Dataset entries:
· · · · ·

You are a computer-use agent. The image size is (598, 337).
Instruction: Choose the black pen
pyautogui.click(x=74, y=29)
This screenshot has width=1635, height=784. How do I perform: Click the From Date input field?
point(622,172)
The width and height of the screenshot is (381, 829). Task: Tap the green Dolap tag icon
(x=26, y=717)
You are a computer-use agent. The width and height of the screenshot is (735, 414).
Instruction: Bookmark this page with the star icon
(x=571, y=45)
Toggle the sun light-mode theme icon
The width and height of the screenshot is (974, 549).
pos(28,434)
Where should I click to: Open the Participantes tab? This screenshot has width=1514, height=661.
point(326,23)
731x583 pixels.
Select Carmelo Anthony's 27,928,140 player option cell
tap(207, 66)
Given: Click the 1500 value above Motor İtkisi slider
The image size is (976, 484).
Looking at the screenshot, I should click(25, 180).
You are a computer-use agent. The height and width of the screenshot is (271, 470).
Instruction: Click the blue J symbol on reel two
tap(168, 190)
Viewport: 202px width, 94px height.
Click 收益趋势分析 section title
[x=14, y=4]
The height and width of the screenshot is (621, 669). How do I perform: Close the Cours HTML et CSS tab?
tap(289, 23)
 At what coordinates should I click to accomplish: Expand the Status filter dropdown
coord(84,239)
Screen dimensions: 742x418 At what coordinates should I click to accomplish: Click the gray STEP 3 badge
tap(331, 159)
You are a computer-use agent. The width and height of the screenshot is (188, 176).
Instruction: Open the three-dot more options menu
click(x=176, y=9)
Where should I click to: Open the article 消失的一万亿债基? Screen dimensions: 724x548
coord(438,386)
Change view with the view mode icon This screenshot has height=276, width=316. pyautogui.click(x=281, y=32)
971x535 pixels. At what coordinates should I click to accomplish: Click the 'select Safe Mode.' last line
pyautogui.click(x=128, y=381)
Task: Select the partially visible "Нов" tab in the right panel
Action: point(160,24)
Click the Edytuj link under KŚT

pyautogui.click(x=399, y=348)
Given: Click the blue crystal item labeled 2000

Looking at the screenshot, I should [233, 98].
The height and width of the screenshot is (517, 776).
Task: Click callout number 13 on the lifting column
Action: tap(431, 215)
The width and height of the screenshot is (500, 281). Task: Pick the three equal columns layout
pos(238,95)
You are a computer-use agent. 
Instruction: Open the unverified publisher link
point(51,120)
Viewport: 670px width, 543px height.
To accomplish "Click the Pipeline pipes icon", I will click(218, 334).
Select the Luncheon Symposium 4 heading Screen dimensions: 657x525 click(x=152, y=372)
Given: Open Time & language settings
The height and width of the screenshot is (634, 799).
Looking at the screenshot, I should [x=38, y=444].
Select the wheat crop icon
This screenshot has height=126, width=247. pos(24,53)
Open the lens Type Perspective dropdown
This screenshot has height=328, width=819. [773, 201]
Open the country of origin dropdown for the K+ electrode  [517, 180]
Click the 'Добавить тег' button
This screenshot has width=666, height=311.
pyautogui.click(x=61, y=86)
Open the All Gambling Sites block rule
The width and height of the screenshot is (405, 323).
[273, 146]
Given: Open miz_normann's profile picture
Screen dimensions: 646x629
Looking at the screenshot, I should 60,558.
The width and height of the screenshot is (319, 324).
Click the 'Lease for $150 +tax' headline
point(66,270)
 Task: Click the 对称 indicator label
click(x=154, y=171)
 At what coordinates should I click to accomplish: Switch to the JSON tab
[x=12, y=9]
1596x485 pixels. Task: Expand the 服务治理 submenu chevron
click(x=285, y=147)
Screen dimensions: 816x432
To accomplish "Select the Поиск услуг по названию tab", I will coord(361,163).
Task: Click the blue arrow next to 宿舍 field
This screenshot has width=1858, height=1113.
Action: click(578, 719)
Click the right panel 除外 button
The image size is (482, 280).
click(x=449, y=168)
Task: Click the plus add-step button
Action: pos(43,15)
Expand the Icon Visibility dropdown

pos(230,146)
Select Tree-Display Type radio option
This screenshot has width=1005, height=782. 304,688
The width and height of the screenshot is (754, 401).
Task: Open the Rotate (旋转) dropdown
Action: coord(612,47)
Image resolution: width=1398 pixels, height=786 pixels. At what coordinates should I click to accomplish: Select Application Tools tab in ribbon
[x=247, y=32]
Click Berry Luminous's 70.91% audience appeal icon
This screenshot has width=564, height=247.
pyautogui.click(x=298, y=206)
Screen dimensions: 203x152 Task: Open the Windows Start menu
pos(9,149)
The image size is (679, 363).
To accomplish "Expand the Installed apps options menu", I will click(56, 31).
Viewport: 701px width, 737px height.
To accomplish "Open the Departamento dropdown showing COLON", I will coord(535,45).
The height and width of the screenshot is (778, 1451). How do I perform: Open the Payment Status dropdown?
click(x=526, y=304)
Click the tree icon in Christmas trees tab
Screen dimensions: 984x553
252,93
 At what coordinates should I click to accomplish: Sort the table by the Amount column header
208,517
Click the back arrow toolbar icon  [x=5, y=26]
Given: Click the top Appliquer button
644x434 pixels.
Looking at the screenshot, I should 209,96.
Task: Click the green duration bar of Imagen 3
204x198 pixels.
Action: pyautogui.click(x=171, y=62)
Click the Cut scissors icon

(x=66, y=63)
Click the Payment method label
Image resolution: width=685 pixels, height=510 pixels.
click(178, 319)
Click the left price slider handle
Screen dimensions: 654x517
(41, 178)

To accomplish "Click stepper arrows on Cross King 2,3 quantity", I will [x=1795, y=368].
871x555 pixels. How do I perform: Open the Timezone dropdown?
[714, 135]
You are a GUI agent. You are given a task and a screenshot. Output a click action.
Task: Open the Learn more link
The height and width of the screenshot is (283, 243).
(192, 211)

· · · · ·

Please report, as a bare number, how many lines of the data contain the word "computer".

Solution for this exercise:
5